#### [What is required]
The entries are to be written out word for word, with their images left out.

#### [Records]
________________________
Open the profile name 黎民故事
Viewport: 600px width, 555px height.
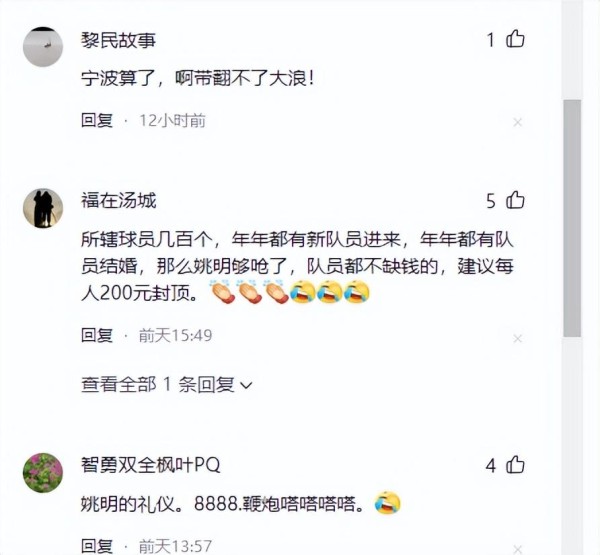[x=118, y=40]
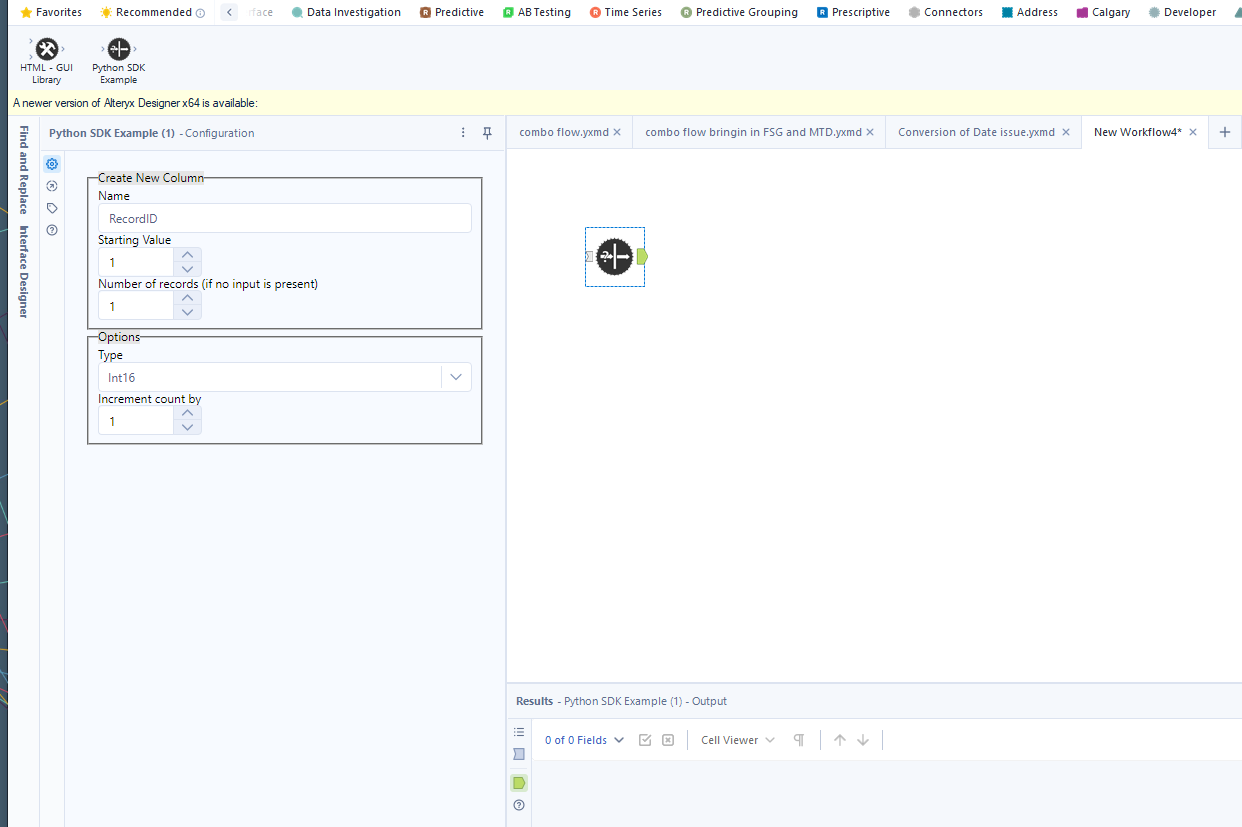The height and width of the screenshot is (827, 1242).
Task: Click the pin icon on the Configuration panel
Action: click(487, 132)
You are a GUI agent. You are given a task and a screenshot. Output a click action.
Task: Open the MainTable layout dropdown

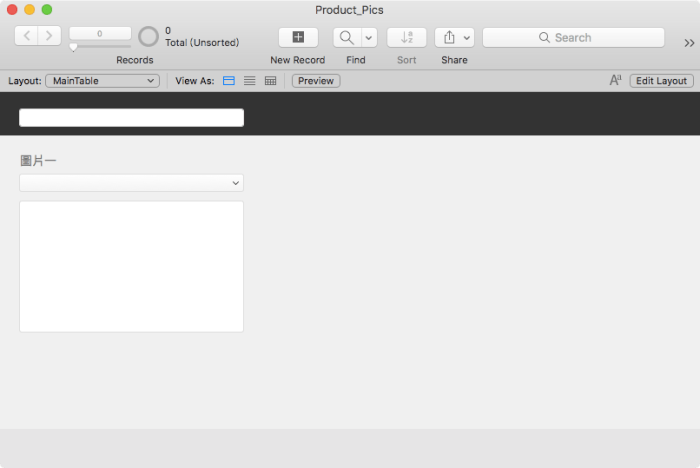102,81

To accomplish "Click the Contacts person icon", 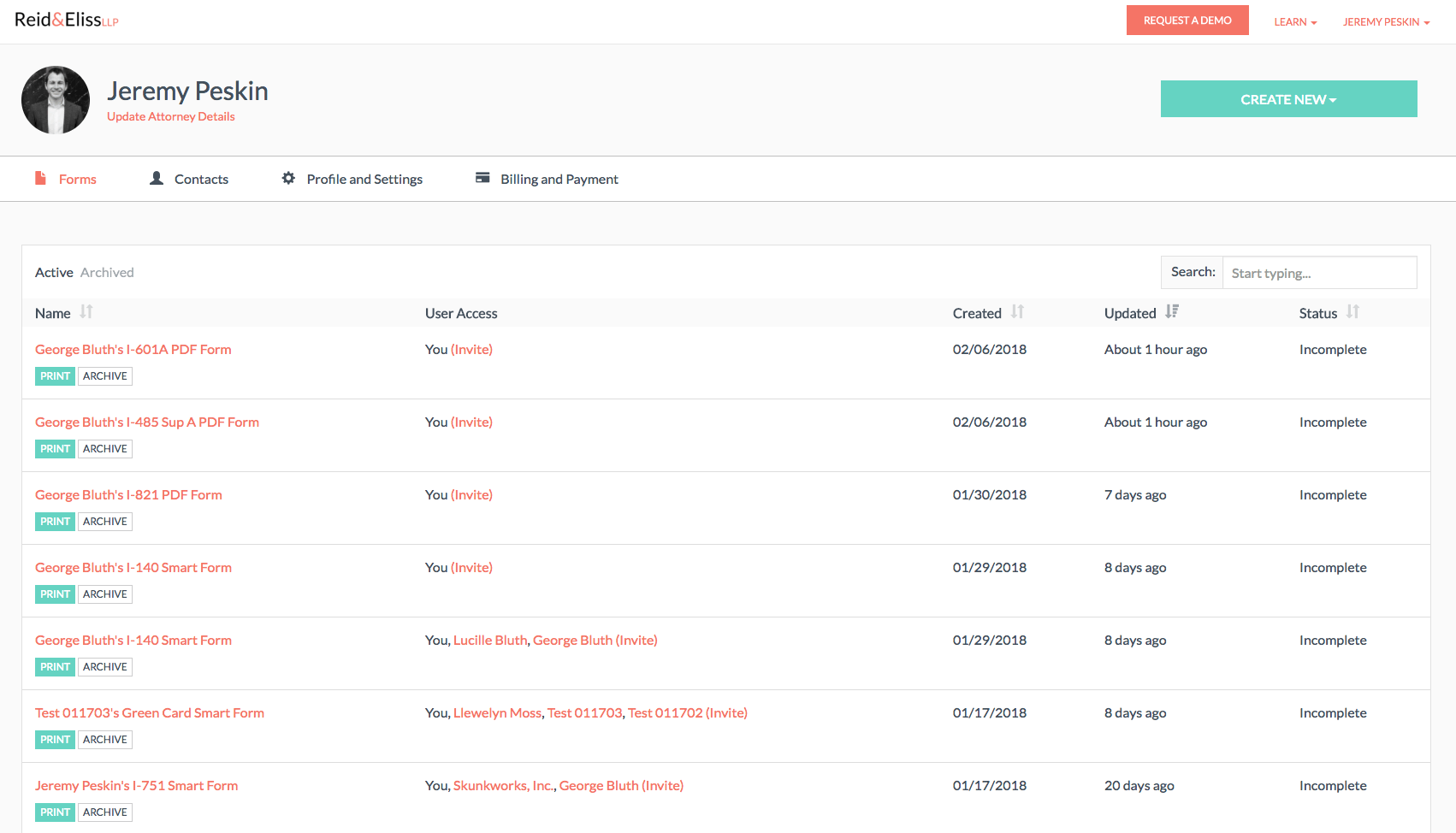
________________________
#### [Written response]
Open the profile name 黎民故事
Viewport: 600px width, 555px height.
[x=118, y=40]
The height and width of the screenshot is (827, 1242).
Task: Click the pin icon on the Configuration panel
Action: click(487, 132)
You are a GUI agent. You are given a task and a screenshot. Output a click action.
Task: Open the MainTable layout dropdown

102,81

To accomplish "Click the Contacts person icon", 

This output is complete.